A boost to law enforcement against poaching rekindles hope in the Kafue Flats
Kelvin Steven Floyd, International Crane Foundation And Endangered Wildlife Trust Partnership, African Crane Conservation Program, Restoration Ecologist, Kafue Flats Restoration Partnership (KFRP), email@example.com
The Kafue Flats in southern Zambia is a wetland of international importance. It is a valuable ecosystem facing extreme pressure. Excessive poaching in and around the Kafue Flats wetlands is driving massive wildlife declines, particularly of large herbivores. One of these, the endemic Kafue Lechwe (Kobus leche kafuensis), was once widespread on the flats, with more than 80,000 individuals recorded during the 1980s. But aerial surveys recorded only 28,000 Kafue Lechwe in 2015 and less than 23,000 in 2018.
Our surveys also show declines in other large mammal populations, including Plains Zebra, African Buffalo, Oribi, and Blue Wildebeest. The latter is actually now locally extinct. But poaching on the Kafue Flats is not restricted to large herbivores. Livestock herders on the flats also poach Endangered cranes and other waterbirds. The poachers hunt the adult birds illegally and collect the eggs for food. But park management faces a major challenge with limited capacity available for wildlife protection.
What’s the problem?
Despite being a wetland of local and international importance, and the most important wetland for Wattled Cranes and Kafue Lechwe in Africa, the number of wildlife police officers (WPOs) available is half what is required to protect the 6,500 km2 Kafue Flats against poaching. The area includes the Lochinvar, Blue Lagoon National Park, and the surrounding buffer zone (the Kafue Flats Game Management Area). Low patrol efforts, low coverage, and ineffective management leave this critical wetland vulnerable to degradation and plunder.
Stepping in to help combat poaching and restore the Kafue Flats
The International Crane Foundation and Endangered Wildlife Trust Partnership (ICF/EWT) is addressing these issues to conserve wildlife populations. To do this, we have committed to five pillars of action. These include law enforcement, community engagement, ecological management, research and monitoring, and advocacy/education. Furthermore, we have entered a 20-year co-management agreement with the Zambian Department of National Parks and Wildlife (DNPW). In 2017, we started a community habitat restoration project to control the alien invasive plant, Mimosa pigra. The plant had taken over and degraded critical wildlife habitat. By 2020, we had cleared and restored about 2,350 ha of wetlands for wildlife.
Why law enforcement?
Strengthening law enforcement to stop poaching on the Kafue Flats is a top priority. And so we must recruit and deploy fully equipped, trained, and motivated personnel for targeted anti-poaching patrols. By supplementing government law enforcement capacity in this way, we will reduce the impact of poaching and reverse the decline of wildlife populations.

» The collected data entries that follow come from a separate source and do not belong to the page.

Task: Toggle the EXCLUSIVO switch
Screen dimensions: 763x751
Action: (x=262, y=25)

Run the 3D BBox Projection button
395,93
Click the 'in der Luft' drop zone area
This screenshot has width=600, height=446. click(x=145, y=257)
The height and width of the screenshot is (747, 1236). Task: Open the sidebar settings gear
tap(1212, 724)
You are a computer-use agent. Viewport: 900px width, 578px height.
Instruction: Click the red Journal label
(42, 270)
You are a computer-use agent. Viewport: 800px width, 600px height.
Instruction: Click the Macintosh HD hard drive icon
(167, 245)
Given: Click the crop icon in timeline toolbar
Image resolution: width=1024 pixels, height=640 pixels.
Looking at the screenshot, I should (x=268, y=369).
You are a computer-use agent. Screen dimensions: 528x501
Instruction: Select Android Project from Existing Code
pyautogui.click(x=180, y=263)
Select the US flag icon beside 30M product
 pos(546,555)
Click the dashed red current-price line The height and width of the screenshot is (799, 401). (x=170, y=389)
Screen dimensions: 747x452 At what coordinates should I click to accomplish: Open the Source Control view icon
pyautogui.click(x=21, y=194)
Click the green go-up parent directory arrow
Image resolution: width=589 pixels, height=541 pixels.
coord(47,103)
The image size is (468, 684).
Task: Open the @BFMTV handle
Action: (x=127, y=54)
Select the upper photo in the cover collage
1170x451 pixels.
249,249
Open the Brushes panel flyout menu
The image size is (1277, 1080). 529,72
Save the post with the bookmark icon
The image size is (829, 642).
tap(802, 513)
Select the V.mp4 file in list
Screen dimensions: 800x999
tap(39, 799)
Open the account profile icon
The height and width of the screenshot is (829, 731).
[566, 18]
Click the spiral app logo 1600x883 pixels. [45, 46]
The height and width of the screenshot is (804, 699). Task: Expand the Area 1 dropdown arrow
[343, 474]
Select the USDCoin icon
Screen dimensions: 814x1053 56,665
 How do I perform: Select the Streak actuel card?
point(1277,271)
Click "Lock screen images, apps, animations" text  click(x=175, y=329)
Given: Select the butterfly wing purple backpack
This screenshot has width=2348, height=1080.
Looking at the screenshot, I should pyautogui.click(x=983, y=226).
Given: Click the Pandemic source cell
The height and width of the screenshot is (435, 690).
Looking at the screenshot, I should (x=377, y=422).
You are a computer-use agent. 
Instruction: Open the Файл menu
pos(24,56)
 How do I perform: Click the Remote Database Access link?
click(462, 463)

We must support law enforcement as well as community livelihoods if we are to save the Lechwe Antelope, buffalo, zebra, hippo, and others from poaching on the Kafue Flats. While this might seem off-mission for a crane conservation organisation, cranes and other threatened species depend on the Kafue Flats for grazing. Unfortunately, without big mammals like the Lechwe, the government won’t support the conservation of the Flats. They will consider them better used for growing crops or grazing cattle. This would be catastrophic for the Flats’ crane populations.
Wildlife heroes in the making
In February 2022, we worked with Community Resource Boards from Lochinvar and Blue Lagoon National Parks to train 55 community scouts. The scouts underwent three months of intense training at the Department of National Parks and Wildlife’s Chunga Training School in the Kafue National Park. On 7 June 2022, the scouts proudly graduated and will be deployed alongside the DNPW Wildlife Police Officers to combat poaching on the Kafue Flats. To complement their training and ensure the effectiveness of patrols, we are giving the scouts access to technology such as the Spatial Monitoring and Reporting Tool (SMART), CYBERTRACKER, and Earth Ranger.
The ICF President and CEO, Rich Beilfuss, represented the partnership and delivered the commencement address to the scouts. The ICF/EWT’s Kim Boardman, Mwape Sichilongo, Kerryn Morrison, Lourens Leeuwner, and other employees attended the colourful graduation ceremony. Two traditional leaders also graced the proceedings to show community support of the project.
The deployment of these scouts is a critical component of our holistic conservation approach to protecting critical habitat for the Endangered Wattled Crane and restoring vital grazing grounds and wildlife habitat while generating local employment and income through community involvement in the scouts programme and alien invasive plant control. The project will increase government capacity to manage and protect Zambian floodplains and advance global understanding of large-scale mimosa control methods and their measurable impact on biodiversity and livelihoods.